[Information shown Boundary: Start]

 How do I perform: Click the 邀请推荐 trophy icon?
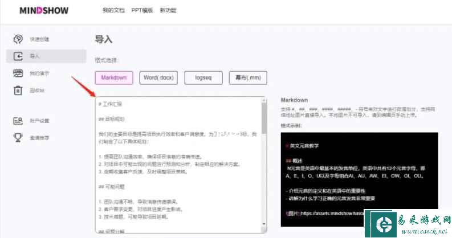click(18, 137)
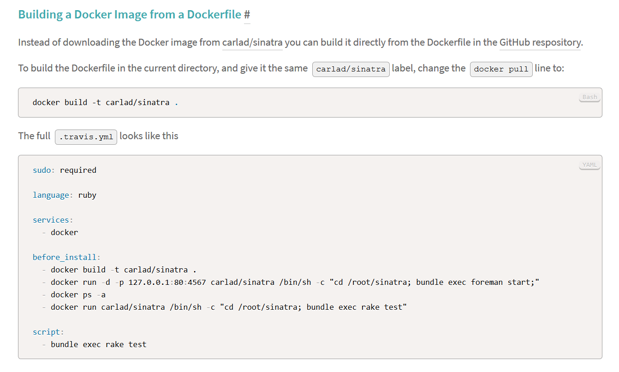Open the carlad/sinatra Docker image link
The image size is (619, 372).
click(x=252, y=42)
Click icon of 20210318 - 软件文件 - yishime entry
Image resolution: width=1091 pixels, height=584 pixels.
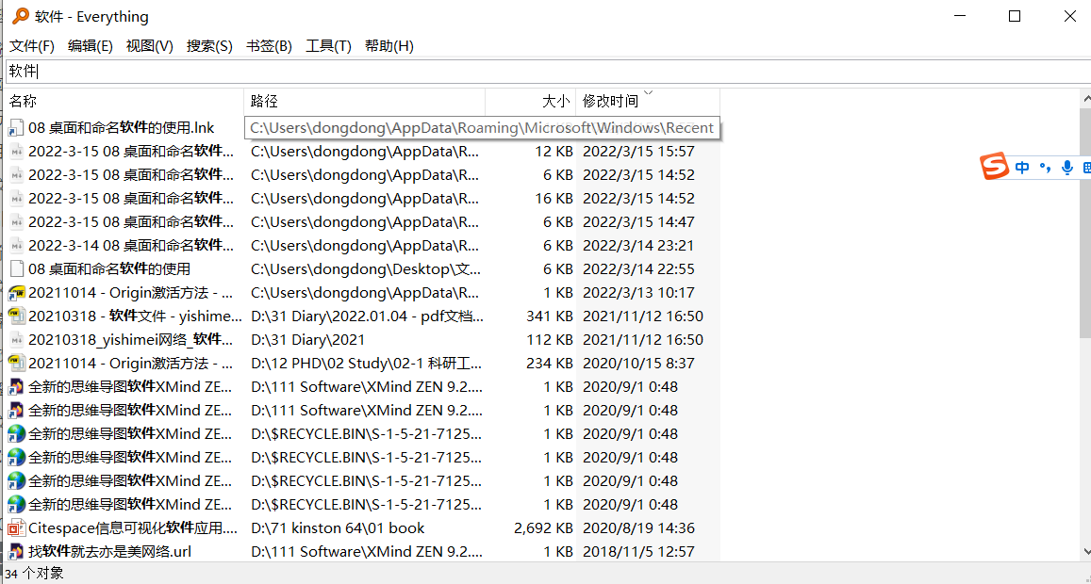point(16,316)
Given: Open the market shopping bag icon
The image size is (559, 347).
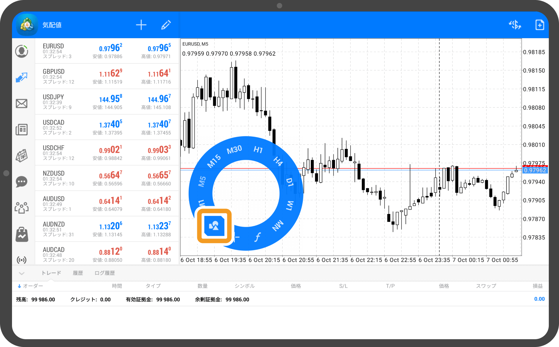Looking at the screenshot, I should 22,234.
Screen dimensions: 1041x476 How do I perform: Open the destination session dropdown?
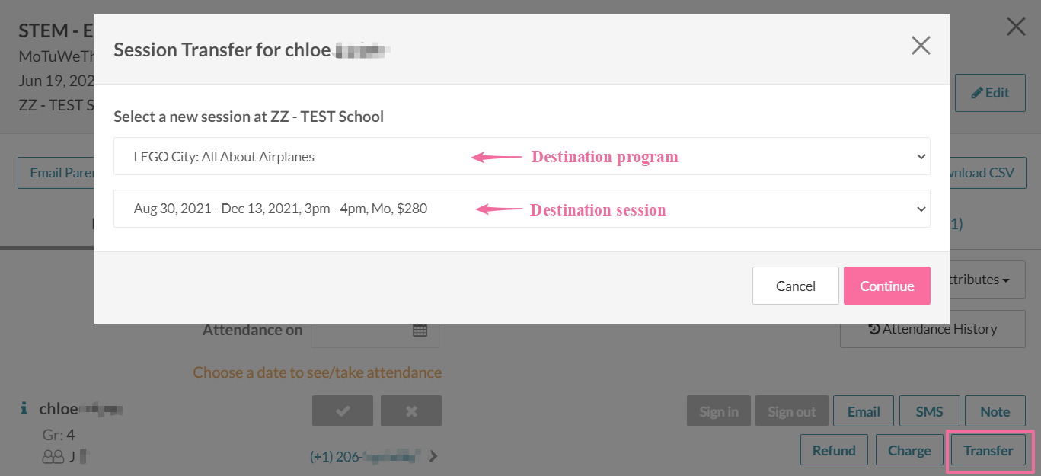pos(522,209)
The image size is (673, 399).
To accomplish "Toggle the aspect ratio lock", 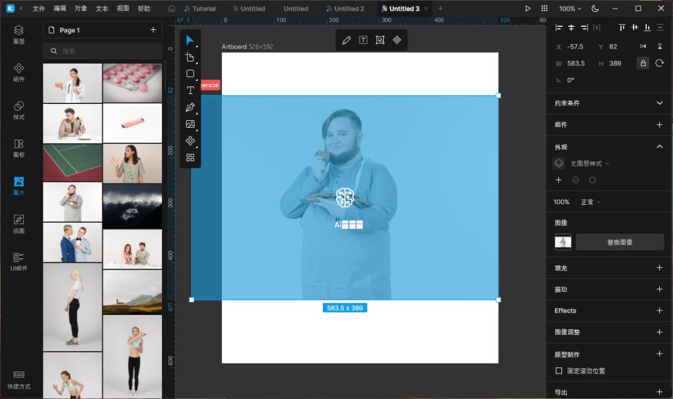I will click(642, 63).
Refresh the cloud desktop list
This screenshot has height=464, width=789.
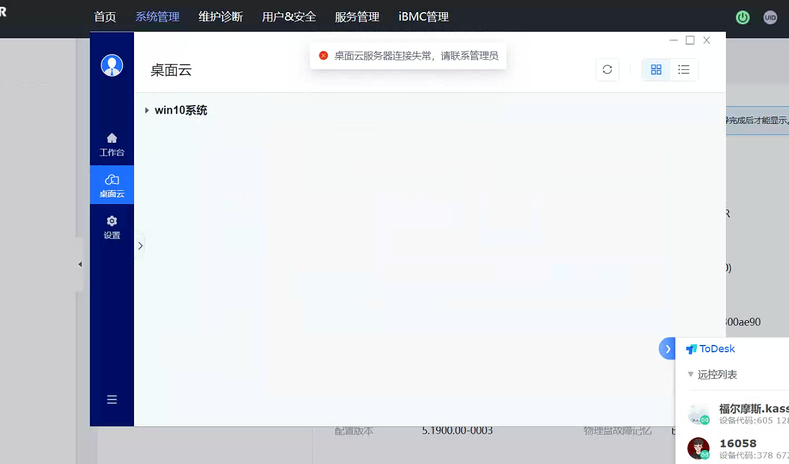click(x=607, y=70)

[Information shown Boundary: End]

Assignment
Write out exactly the lines that run from the one containing "Refresh the cloud desktop list" to the last line of the entries above, both ends kept, pictures left out.

Solution to this exercise
Refresh the cloud desktop list
This screenshot has height=464, width=789.
click(x=607, y=70)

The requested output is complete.